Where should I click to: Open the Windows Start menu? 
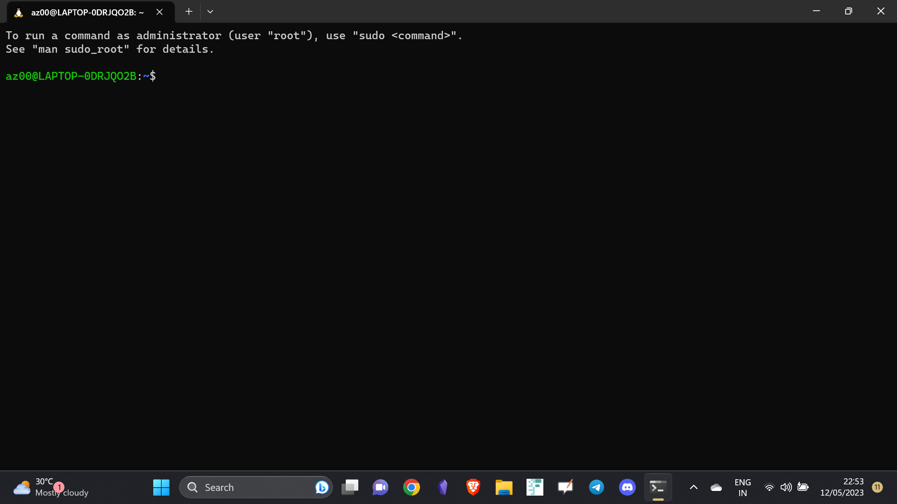(161, 487)
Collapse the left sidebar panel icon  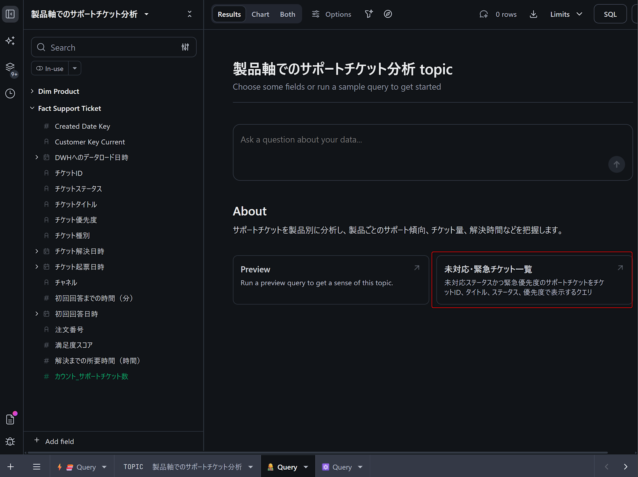click(10, 14)
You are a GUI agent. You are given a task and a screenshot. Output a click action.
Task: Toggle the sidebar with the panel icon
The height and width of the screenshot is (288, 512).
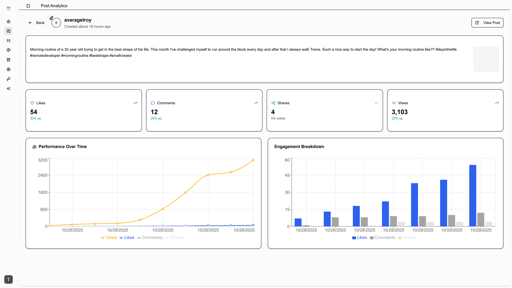(28, 6)
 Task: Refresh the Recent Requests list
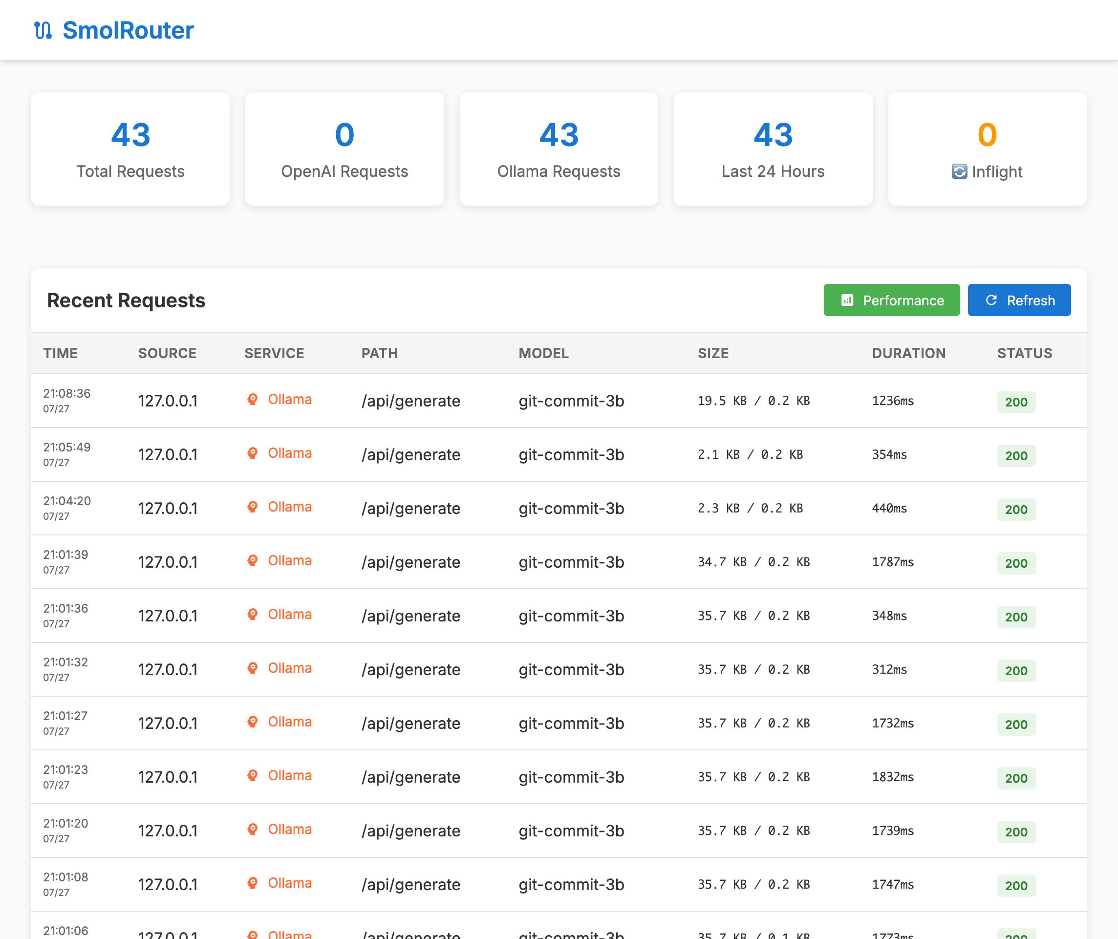(x=1019, y=300)
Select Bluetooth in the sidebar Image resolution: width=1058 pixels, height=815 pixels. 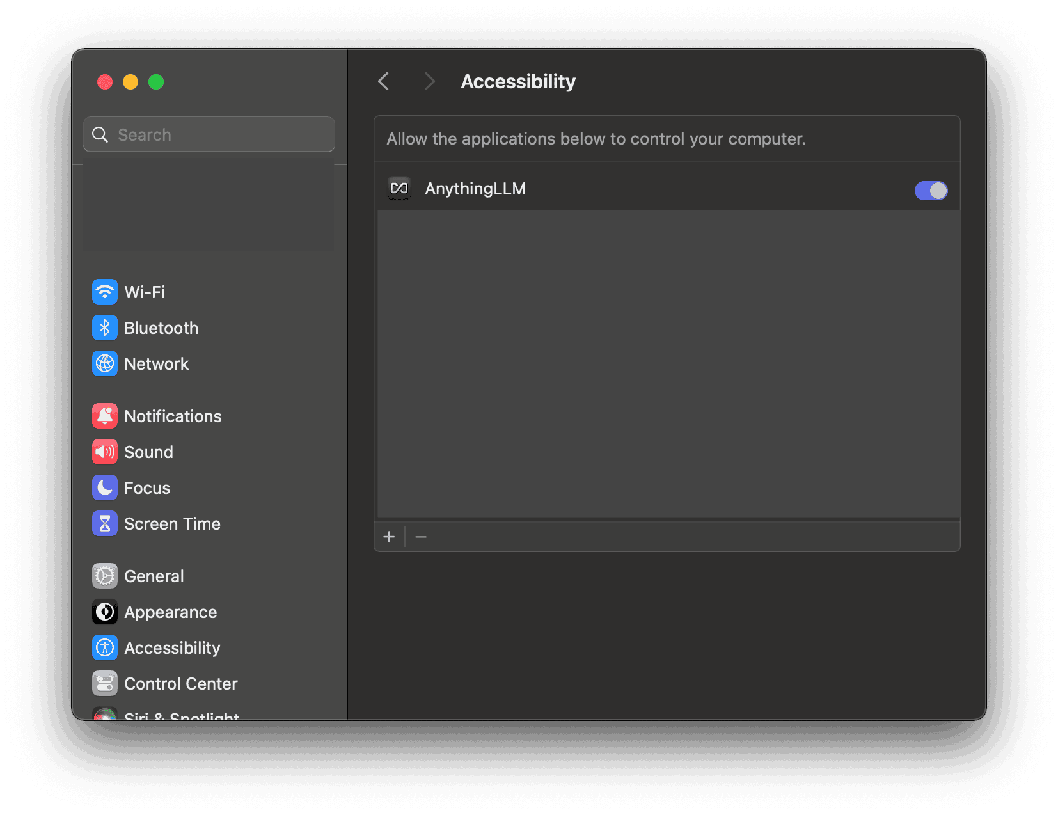tap(161, 328)
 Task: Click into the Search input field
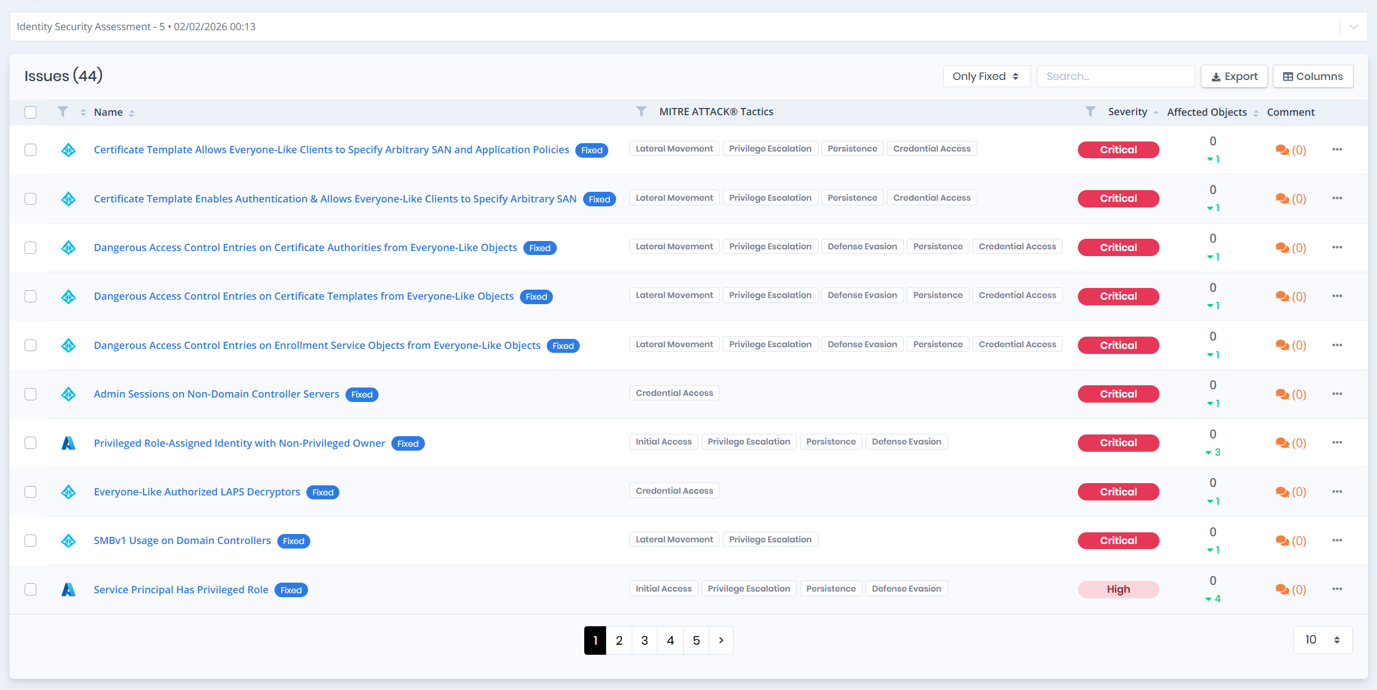[x=1115, y=77]
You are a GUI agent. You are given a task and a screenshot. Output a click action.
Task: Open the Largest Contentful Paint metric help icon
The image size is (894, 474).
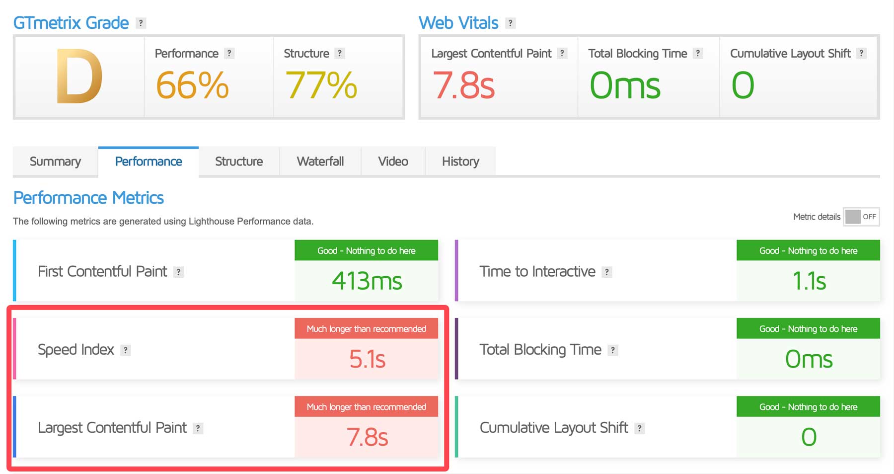pos(197,428)
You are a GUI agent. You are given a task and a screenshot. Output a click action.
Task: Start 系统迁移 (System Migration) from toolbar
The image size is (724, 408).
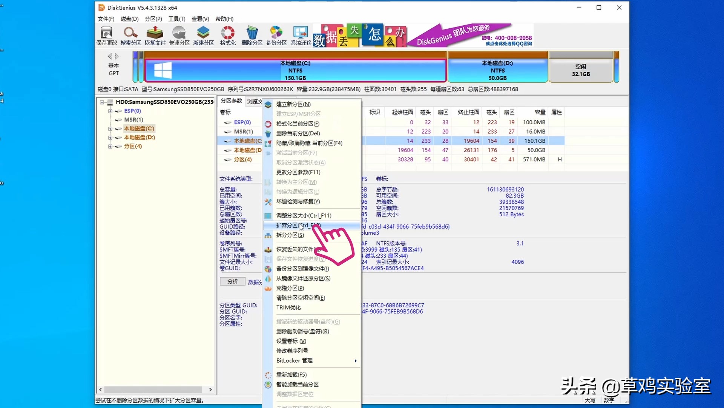pyautogui.click(x=300, y=35)
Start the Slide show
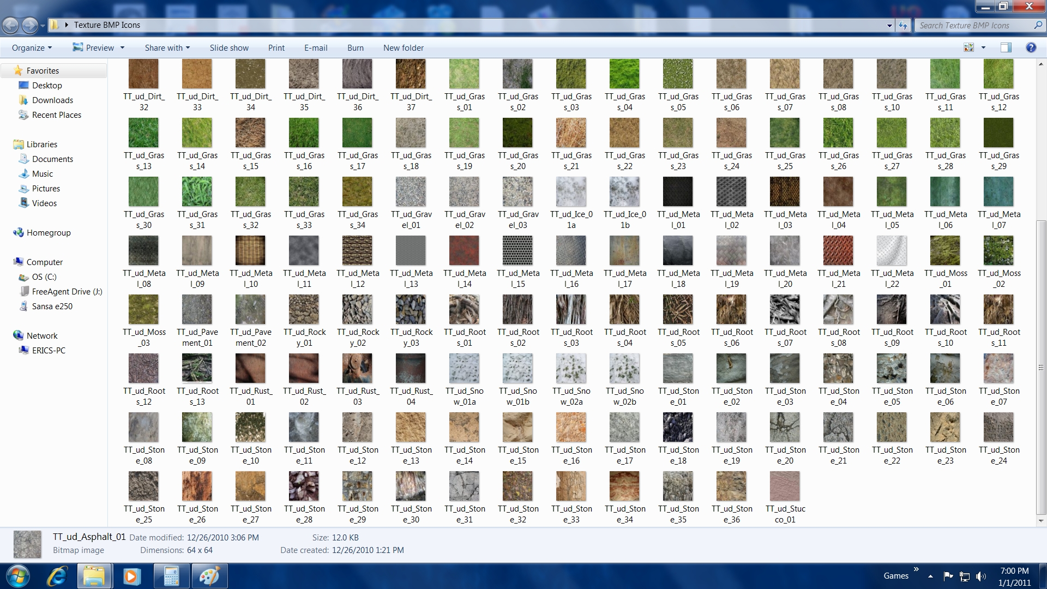The width and height of the screenshot is (1047, 589). tap(229, 48)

*Directions for this task*
Leaving aside every picture, transcribe exactly the lines that run from the one with "Task: Start 系统迁移" to the close of the listing above.

*Answer section*
Task: Start 系统迁移 (System Migration) from toolbar
The image size is (724, 408).
pyautogui.click(x=300, y=35)
Start the Slide show
The width and height of the screenshot is (1047, 589). tap(229, 48)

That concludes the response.